TASK PROMPT:
Provide the data again exactly, including every line that follows.

Content starts

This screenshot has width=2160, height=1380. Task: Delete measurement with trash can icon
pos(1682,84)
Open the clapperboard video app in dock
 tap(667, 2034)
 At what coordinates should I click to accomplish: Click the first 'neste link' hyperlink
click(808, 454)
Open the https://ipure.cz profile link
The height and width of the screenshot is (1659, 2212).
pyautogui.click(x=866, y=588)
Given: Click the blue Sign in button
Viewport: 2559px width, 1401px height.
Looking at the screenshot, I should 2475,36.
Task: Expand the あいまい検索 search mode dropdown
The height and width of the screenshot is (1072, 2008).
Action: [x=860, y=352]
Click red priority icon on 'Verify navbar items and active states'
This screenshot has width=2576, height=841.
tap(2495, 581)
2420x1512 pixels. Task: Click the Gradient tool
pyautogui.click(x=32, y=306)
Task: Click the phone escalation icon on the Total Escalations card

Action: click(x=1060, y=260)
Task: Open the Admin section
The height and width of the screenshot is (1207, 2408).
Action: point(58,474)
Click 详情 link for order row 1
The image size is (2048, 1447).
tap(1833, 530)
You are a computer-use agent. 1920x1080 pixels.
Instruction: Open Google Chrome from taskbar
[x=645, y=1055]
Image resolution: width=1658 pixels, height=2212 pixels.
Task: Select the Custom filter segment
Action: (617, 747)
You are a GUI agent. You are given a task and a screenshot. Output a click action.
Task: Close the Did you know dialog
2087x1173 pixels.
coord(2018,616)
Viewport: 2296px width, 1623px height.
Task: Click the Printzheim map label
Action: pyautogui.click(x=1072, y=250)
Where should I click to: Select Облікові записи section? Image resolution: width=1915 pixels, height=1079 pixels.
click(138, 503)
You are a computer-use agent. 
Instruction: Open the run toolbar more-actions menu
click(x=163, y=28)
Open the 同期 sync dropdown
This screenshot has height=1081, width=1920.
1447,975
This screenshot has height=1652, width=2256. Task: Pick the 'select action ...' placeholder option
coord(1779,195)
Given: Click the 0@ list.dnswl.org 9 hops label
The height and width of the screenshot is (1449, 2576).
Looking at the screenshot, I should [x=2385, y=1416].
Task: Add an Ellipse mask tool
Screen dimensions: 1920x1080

Content ends

ANSWER SPACE:
This screenshot has width=2160, height=1380. Task: Delete measurement with trash can icon
pos(1682,84)
Open the clapperboard video app in dock
 tap(667, 2034)
 At what coordinates should I click to accomplish: Click the first 'neste link' hyperlink
click(808, 454)
Open the https://ipure.cz profile link
The height and width of the screenshot is (1659, 2212).
pyautogui.click(x=866, y=588)
Given: Click the blue Sign in button
Viewport: 2559px width, 1401px height.
Looking at the screenshot, I should 2475,36.
Task: Expand the あいまい検索 search mode dropdown
The height and width of the screenshot is (1072, 2008).
Action: [x=860, y=352]
Click red priority icon on 'Verify navbar items and active states'
This screenshot has width=2576, height=841.
tap(2495, 581)
2420x1512 pixels. Task: Click the Gradient tool
pyautogui.click(x=32, y=306)
Task: Click the phone escalation icon on the Total Escalations card

Action: click(x=1060, y=260)
Task: Open the Admin section
The height and width of the screenshot is (1207, 2408).
Action: point(58,474)
Click 详情 link for order row 1
The image size is (2048, 1447).
tap(1833, 530)
You are a computer-use agent. 1920x1080 pixels.
Instruction: Open Google Chrome from taskbar
[x=645, y=1055]
Image resolution: width=1658 pixels, height=2212 pixels.
Task: Select the Custom filter segment
Action: (617, 747)
You are a GUI agent. You are given a task and a screenshot. Output a click action.
Task: Close the Did you know dialog
2087x1173 pixels.
coord(2018,616)
Viewport: 2296px width, 1623px height.
Task: Click the Printzheim map label
Action: pyautogui.click(x=1072, y=250)
Where should I click to: Select Облікові записи section? Image resolution: width=1915 pixels, height=1079 pixels.
click(138, 503)
You are a computer-use agent. 
Instruction: Open the run toolbar more-actions menu
click(x=163, y=28)
Open the 同期 sync dropdown
This screenshot has height=1081, width=1920.
1447,975
This screenshot has height=1652, width=2256. Task: Pick the 'select action ...' placeholder option
coord(1779,195)
Given: Click the 0@ list.dnswl.org 9 hops label
The height and width of the screenshot is (1449, 2576).
Looking at the screenshot, I should [x=2385, y=1416].
Task: Add an Ellipse mask tool
Screen dimensions: 1920x1080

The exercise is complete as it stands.